## Excerpt
+ + + +
This case is a special case; some people do have evidence. They’ve read the basilisk, applied their reasoning and logic, and deduced that it is / is not dangerous. These peoples’ beliefs are to be privileged over people who have not read the basilisk. I can’t access private signals like that—I don’t want to read a potential basilisk. So I make a guess at how strong their private signal is (this is why I care about their rationality) and use that as weak evidence for or against.
If seeking harder evidence wasn’t dangerous (and it usually isn’t) I would have done that instead.
The sentence I quoted sounded to me as though you were treating those of us who’ve remained “sidelined” as evidence of something. But if you were instead just bringing us up as an example of something that provides no evidence of anything, and if that was clear to everyone else, then I’m content.
I think I had a weird concept of what ‘sidelined’ meant in my head when I was writing that. Certainly, it seems out of place to me now.
I’m for. I believe Tim Tyler is for.
Human’s have this unfortunate feature of not being logically omniscient. In such cases where people don’t see all the logical implications of an argument we can treat those implications as hidden information. If this wasn’t the case then the censorship would be totally unnecessary as Roko’s argument didn’t actually include new information. We would have all turned to stone already.
+ + + +
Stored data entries
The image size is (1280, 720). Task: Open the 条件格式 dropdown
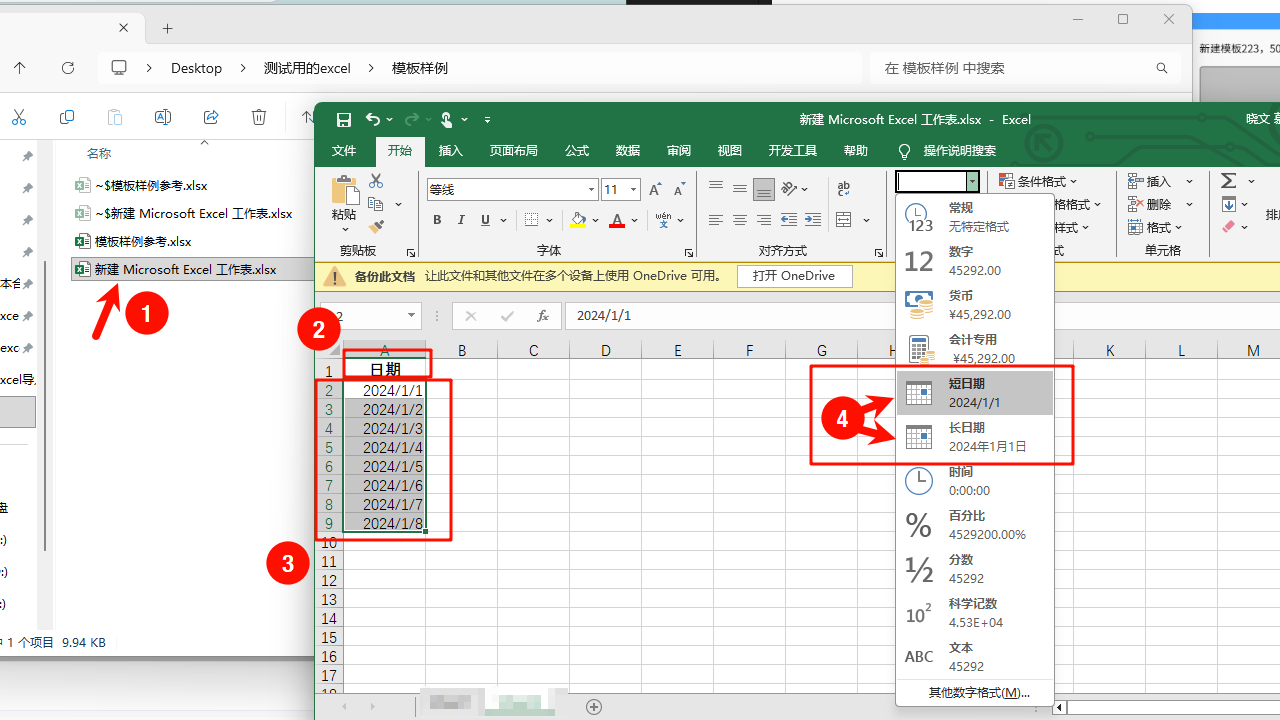pos(1038,181)
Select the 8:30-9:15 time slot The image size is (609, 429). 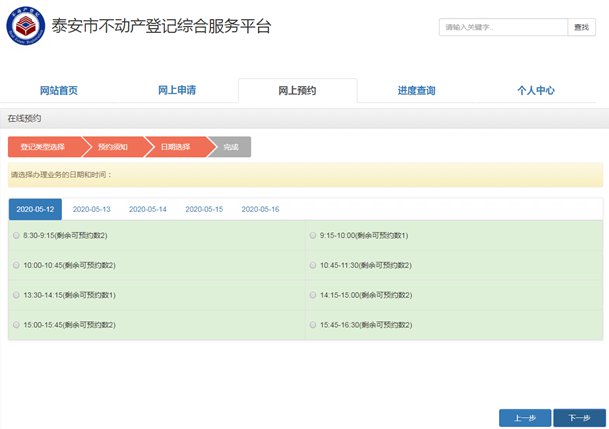click(x=16, y=235)
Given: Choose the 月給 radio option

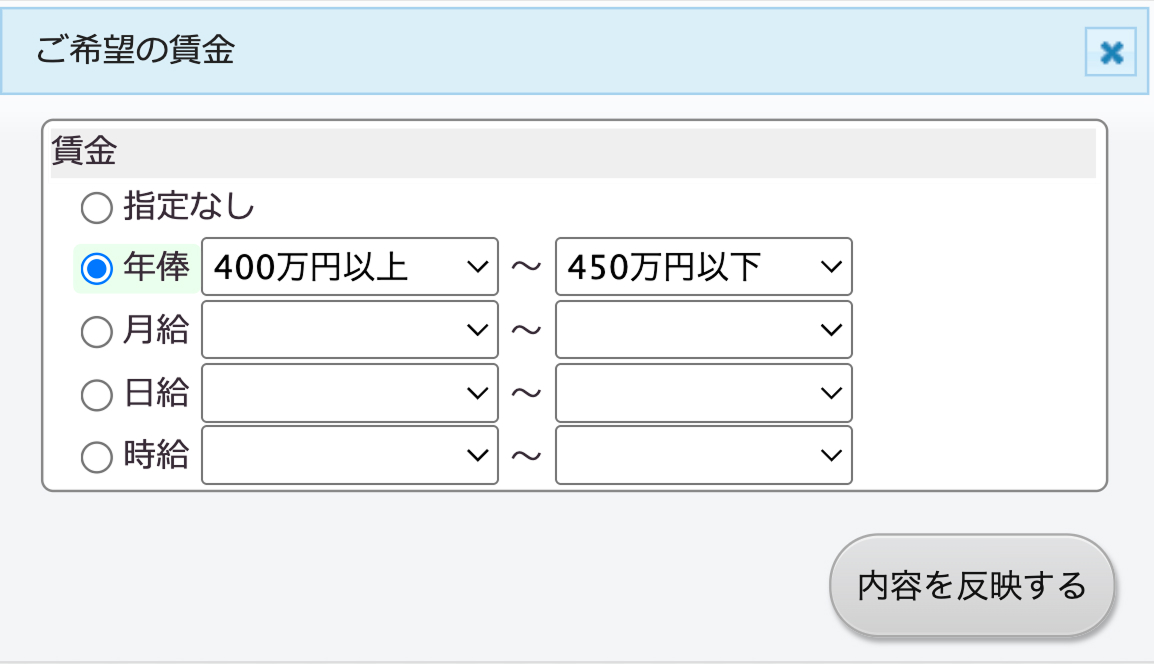Looking at the screenshot, I should pos(96,331).
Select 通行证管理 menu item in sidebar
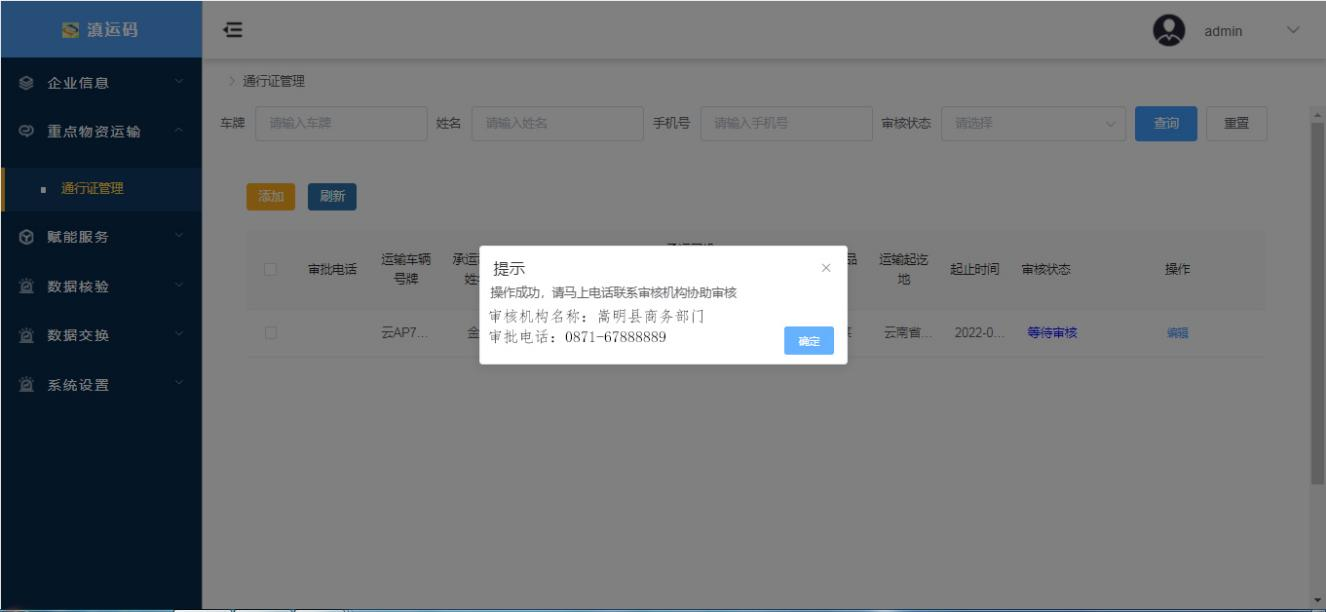Viewport: 1326px width, 612px height. pyautogui.click(x=92, y=188)

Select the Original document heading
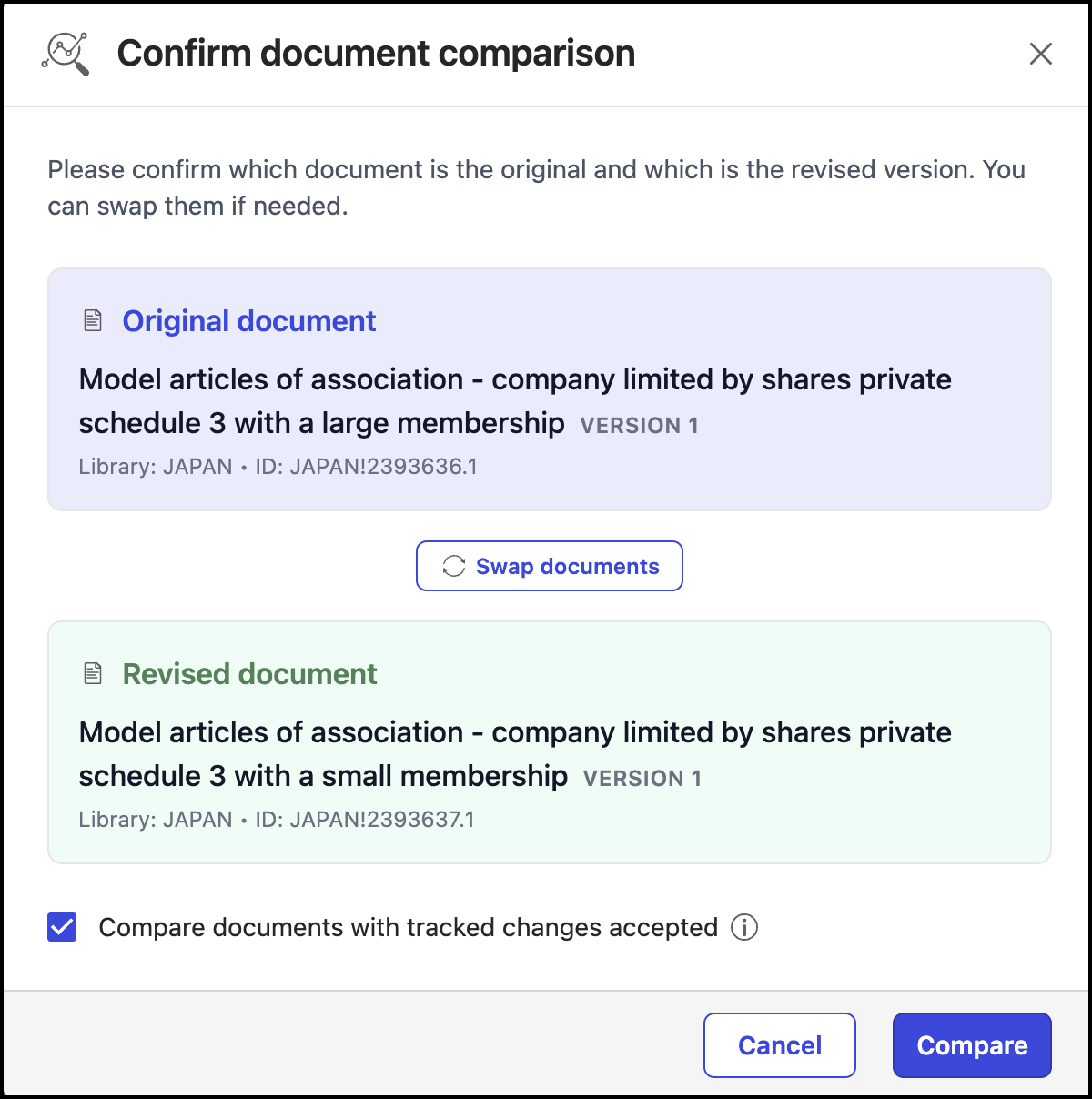pos(249,321)
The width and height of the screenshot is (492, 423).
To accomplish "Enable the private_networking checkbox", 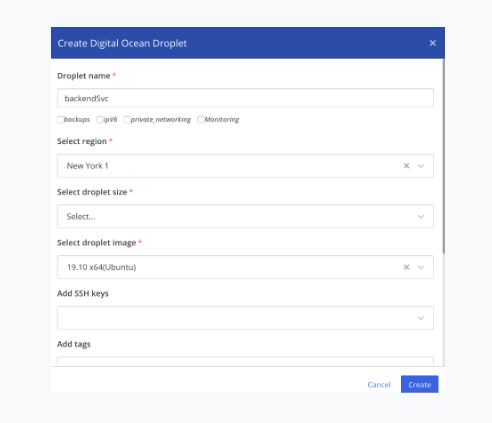I will tap(127, 119).
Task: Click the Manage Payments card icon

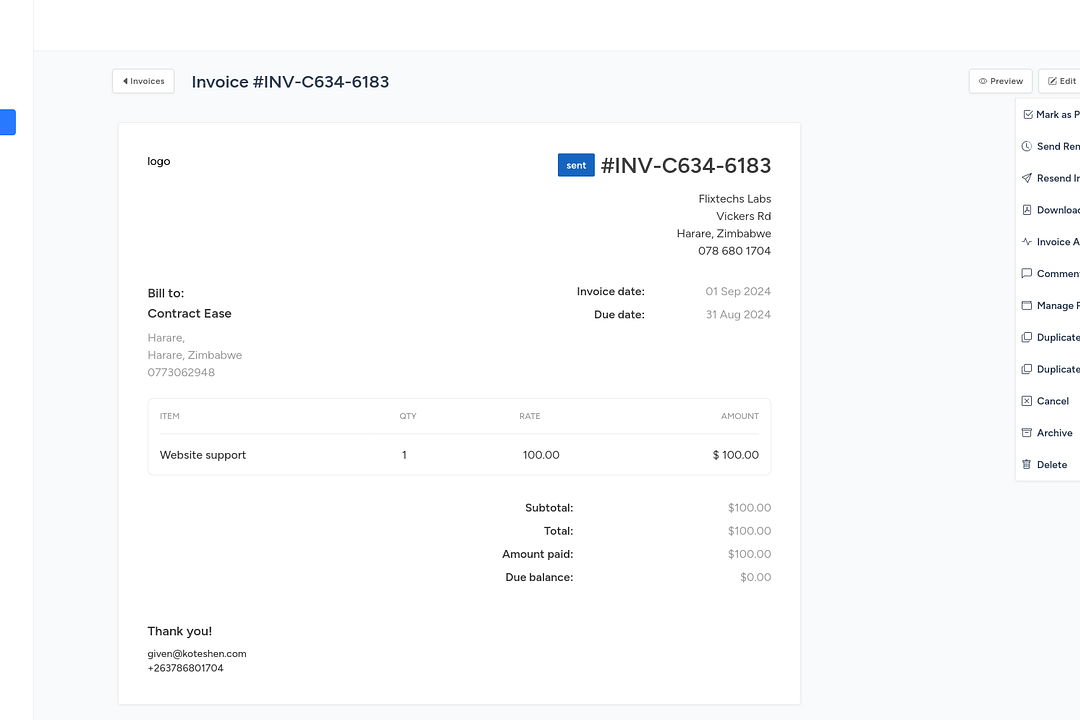Action: coord(1027,306)
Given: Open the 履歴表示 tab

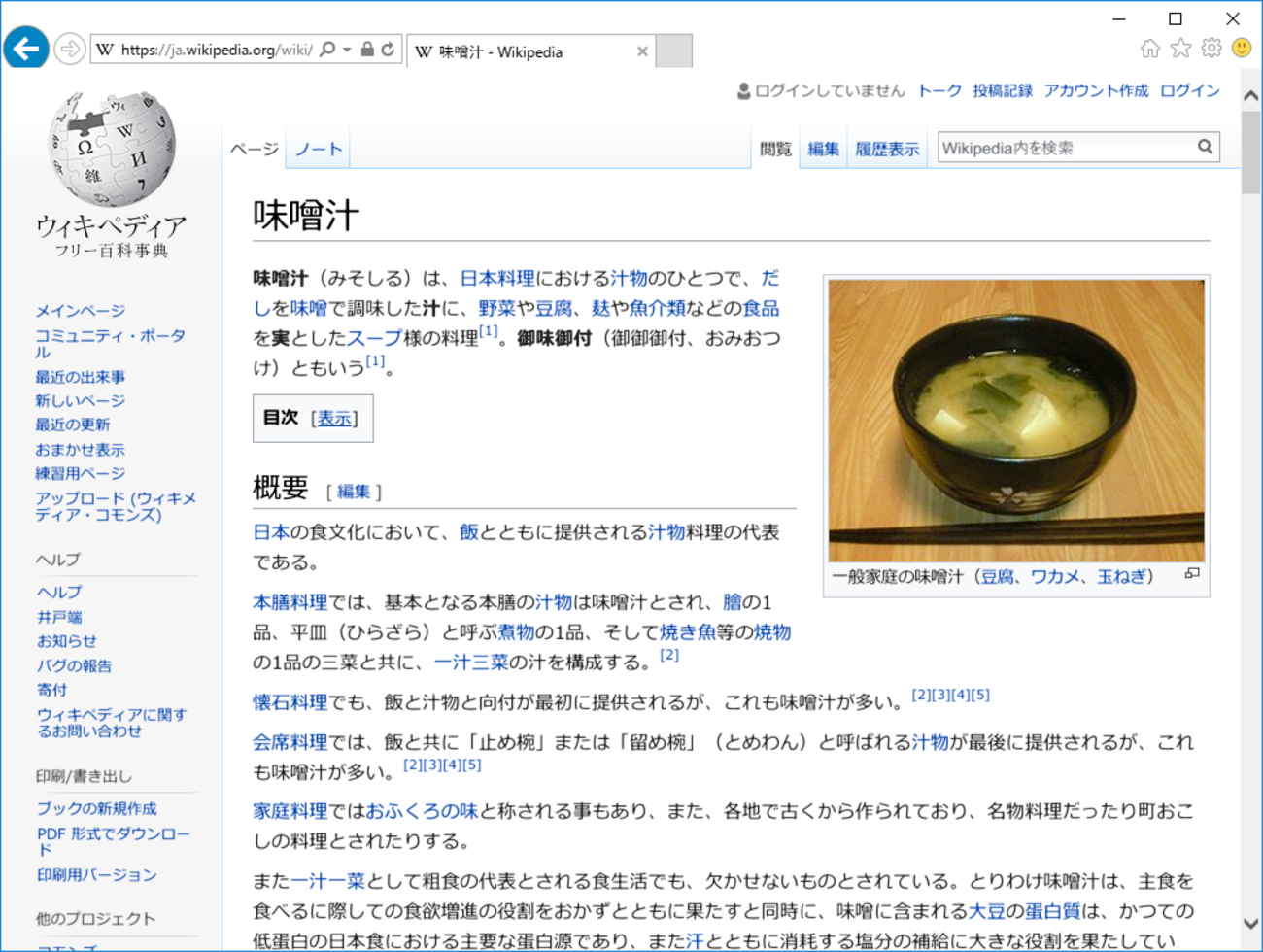Looking at the screenshot, I should (x=887, y=149).
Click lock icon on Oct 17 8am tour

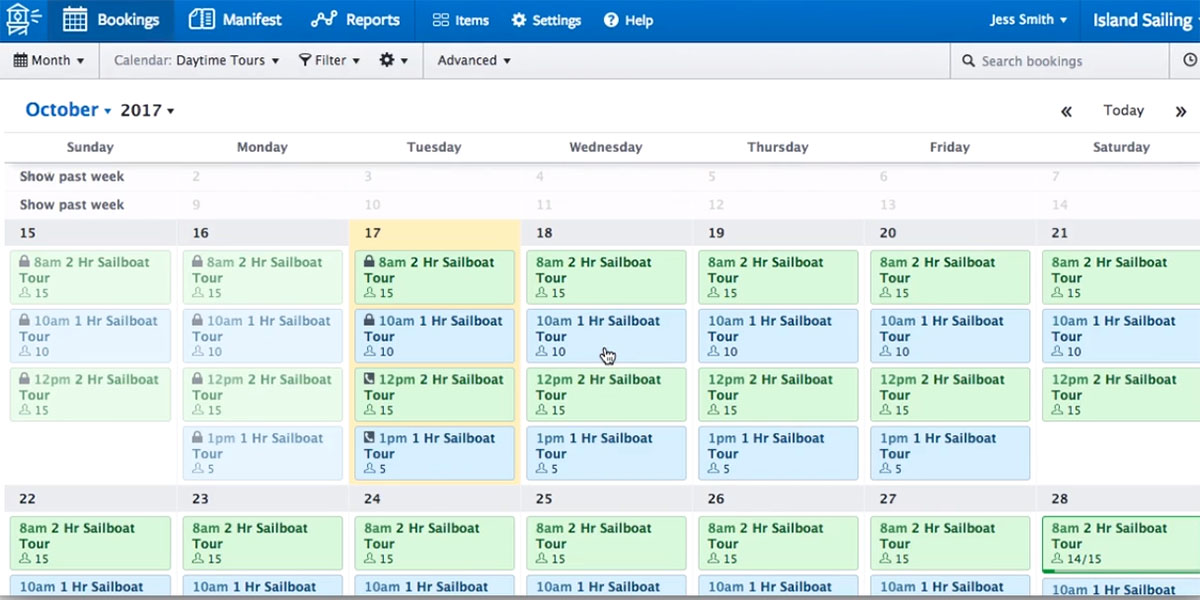(369, 263)
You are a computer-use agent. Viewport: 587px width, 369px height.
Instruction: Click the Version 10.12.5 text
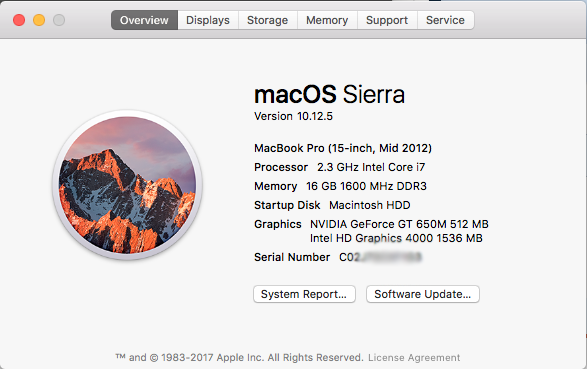click(x=293, y=116)
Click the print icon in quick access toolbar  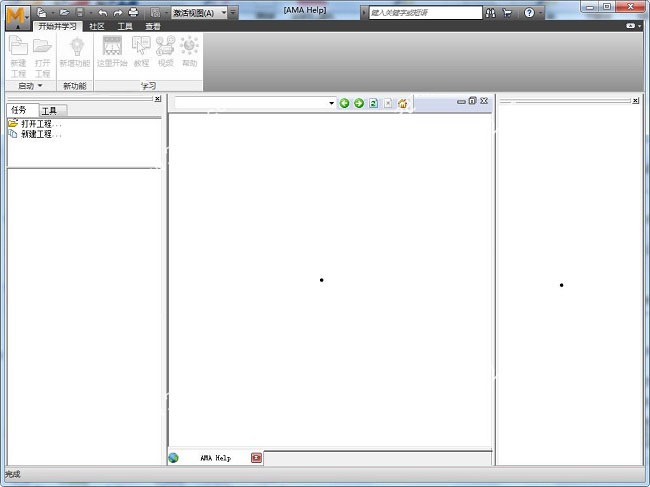tap(133, 13)
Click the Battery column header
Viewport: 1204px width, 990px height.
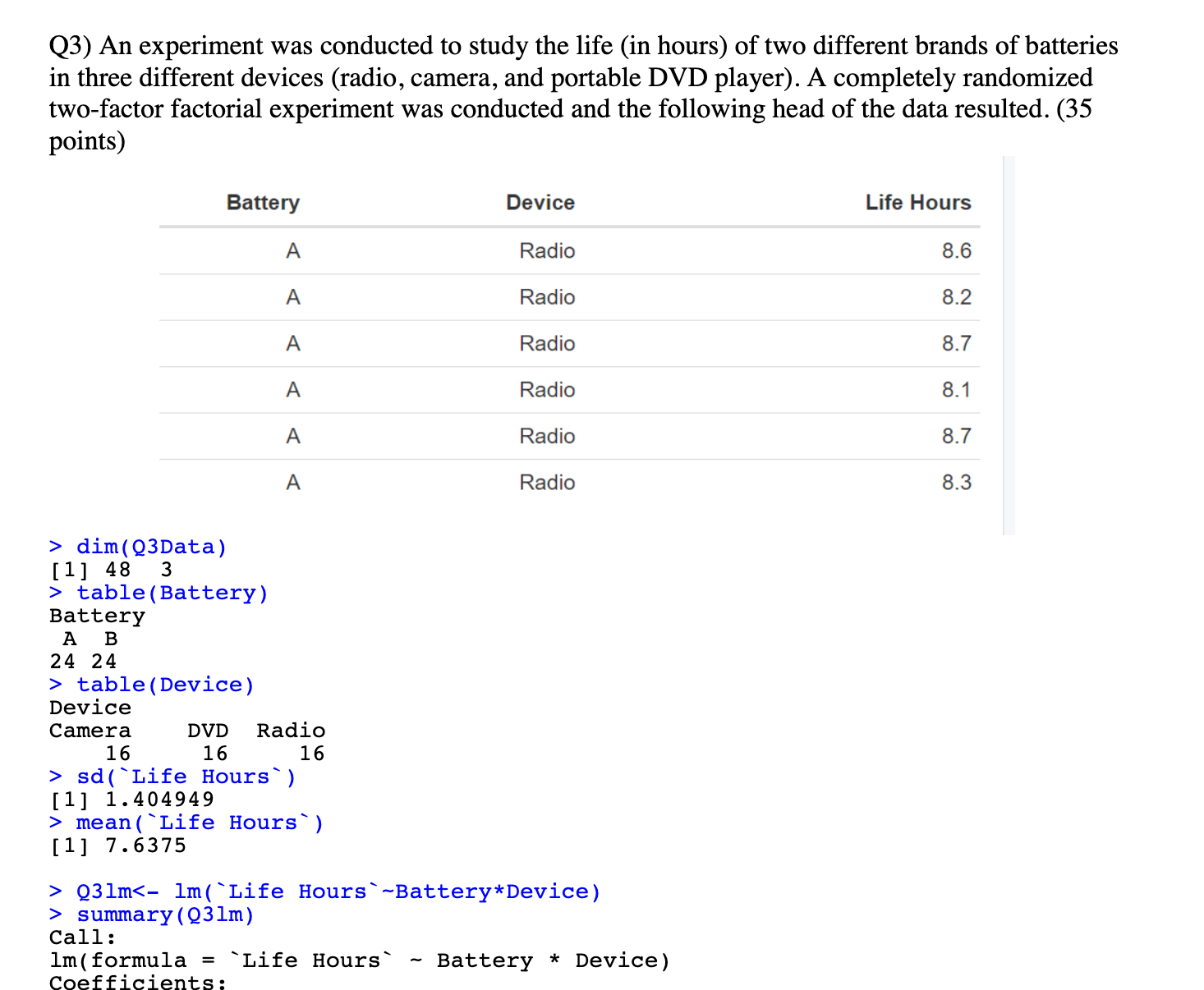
+ + + +
## Problem to work on
Which sentences in the forum excerpt above contain the word "basilisk"? Quote each one in full.

## The completed task
- They’ve read the basilisk, applied their reasoning and logic, and deduced that it is / is not dangerous.
- These peoples’ beliefs are to be privileged over people who have not read the basilisk.
- I can’t access private signals like that—I don’t want to read a potential basilisk.